#### Stored data entries
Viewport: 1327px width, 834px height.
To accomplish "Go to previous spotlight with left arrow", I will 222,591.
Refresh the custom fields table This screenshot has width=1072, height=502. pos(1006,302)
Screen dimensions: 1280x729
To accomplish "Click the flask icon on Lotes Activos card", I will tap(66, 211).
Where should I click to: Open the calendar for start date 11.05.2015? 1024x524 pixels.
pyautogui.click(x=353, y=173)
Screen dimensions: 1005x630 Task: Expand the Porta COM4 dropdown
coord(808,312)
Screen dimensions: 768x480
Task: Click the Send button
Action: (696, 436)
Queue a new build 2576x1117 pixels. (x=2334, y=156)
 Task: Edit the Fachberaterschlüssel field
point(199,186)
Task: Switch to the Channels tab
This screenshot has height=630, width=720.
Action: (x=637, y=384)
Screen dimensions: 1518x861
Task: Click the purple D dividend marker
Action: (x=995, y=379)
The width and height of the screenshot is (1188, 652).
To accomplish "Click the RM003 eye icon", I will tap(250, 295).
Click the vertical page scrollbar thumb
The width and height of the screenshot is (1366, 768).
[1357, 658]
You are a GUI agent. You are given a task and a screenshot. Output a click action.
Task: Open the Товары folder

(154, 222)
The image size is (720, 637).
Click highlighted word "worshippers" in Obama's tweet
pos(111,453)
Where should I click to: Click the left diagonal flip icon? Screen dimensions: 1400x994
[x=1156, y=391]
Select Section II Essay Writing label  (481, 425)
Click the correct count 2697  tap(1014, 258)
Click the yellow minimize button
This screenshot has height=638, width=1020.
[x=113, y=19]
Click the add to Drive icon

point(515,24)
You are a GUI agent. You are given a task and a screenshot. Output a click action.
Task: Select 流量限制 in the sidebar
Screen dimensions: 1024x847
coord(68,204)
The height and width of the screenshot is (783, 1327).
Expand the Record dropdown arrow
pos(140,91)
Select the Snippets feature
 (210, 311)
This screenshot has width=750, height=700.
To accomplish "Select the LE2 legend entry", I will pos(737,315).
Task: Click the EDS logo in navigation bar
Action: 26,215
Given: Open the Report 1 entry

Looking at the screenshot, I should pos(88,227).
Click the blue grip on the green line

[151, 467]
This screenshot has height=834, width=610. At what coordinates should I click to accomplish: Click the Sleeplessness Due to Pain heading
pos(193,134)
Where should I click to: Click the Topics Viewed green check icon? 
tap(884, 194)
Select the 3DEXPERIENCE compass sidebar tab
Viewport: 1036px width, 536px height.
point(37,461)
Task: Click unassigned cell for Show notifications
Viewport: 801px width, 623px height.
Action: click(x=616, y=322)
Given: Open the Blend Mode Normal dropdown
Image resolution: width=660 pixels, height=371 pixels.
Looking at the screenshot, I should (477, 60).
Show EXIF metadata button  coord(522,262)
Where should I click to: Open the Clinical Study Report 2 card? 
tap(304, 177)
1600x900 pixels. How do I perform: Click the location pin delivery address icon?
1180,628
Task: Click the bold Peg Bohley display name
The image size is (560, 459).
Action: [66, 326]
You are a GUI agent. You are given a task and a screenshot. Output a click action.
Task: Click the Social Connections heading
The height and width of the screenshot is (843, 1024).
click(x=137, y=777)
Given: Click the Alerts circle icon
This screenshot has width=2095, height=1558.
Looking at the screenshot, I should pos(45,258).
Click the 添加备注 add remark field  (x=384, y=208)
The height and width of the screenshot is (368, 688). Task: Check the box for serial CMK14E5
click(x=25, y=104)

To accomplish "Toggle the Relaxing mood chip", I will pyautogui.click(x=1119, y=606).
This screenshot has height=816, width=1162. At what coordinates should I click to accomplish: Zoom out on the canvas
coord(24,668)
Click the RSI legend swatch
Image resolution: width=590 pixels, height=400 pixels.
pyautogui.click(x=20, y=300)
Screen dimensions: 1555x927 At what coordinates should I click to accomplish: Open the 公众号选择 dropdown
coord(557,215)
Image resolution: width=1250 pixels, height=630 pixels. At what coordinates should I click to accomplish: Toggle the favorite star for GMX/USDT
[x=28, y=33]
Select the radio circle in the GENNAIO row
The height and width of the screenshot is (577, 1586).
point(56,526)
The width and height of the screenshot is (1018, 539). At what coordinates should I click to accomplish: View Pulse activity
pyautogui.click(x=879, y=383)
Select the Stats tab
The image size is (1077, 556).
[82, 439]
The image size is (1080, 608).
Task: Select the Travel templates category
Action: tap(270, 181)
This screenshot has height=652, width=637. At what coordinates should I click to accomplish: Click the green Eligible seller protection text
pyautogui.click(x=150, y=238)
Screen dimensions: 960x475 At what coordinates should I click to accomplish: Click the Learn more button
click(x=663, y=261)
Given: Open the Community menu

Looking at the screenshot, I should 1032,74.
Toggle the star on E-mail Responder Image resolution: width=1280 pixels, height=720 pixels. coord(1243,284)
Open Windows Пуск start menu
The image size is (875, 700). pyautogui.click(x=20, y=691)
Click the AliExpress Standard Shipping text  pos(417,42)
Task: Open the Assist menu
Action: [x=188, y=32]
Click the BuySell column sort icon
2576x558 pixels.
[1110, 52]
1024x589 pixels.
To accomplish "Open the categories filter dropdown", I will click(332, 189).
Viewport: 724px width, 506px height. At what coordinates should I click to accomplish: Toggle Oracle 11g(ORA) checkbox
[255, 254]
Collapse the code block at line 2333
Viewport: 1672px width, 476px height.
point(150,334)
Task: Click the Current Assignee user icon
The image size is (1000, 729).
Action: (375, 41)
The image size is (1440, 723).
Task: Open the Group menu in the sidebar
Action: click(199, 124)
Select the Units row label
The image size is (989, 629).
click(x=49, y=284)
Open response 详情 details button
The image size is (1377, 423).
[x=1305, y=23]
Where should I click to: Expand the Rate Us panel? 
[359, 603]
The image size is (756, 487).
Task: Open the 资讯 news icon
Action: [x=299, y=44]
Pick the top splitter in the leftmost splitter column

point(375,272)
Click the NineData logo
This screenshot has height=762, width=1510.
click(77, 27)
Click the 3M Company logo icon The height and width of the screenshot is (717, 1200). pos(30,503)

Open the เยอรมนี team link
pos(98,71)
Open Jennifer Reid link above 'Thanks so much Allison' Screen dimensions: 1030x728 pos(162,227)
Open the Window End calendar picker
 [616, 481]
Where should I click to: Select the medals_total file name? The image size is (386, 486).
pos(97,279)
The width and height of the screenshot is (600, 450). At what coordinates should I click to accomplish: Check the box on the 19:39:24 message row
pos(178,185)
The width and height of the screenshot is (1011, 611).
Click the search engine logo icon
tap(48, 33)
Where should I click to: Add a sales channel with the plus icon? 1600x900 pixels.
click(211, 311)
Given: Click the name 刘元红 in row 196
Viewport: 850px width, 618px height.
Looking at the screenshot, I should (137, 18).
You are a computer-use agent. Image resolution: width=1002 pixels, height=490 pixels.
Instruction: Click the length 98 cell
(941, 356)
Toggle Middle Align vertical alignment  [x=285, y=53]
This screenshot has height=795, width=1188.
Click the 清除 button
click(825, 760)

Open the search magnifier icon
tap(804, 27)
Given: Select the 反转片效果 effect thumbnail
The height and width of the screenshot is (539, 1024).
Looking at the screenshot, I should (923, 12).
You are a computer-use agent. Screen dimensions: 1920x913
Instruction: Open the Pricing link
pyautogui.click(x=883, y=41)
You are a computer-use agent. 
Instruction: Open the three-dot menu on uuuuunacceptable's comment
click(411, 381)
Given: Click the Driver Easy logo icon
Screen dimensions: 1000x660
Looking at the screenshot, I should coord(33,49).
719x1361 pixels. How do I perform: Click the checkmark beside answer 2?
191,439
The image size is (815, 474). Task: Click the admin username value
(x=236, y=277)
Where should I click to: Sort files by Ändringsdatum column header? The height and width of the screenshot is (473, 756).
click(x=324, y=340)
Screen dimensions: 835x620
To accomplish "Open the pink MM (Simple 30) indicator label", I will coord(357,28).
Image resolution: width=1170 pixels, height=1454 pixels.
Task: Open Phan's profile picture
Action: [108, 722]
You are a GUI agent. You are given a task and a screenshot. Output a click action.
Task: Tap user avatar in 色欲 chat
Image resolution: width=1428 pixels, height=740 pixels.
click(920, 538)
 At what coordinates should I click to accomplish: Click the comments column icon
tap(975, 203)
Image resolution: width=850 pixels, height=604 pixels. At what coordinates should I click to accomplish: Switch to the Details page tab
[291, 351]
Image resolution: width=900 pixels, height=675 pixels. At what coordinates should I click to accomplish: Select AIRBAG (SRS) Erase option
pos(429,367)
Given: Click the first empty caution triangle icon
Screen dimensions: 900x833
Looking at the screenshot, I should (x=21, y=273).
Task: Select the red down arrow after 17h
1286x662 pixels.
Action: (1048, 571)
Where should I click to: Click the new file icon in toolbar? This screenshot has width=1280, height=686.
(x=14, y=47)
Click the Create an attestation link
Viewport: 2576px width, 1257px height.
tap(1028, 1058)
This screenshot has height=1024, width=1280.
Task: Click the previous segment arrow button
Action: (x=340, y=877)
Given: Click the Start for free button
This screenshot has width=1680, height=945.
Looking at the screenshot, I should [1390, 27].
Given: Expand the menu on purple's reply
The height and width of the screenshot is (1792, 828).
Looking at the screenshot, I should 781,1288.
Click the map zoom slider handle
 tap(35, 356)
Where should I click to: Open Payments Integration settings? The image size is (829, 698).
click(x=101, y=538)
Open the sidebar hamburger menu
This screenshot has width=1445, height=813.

#### The problem
Return the lines above, from the one containing "Given: Expand the menu on purple's reply" to the end, exactly as they stand.

#### Finished exercise
Given: Expand the menu on purple's reply
The height and width of the screenshot is (1792, 828).
Looking at the screenshot, I should 781,1288.
Click the map zoom slider handle
 tap(35, 356)
Where should I click to: Open Payments Integration settings? The image size is (829, 698).
click(x=101, y=538)
Open the sidebar hamburger menu
This screenshot has width=1445, height=813.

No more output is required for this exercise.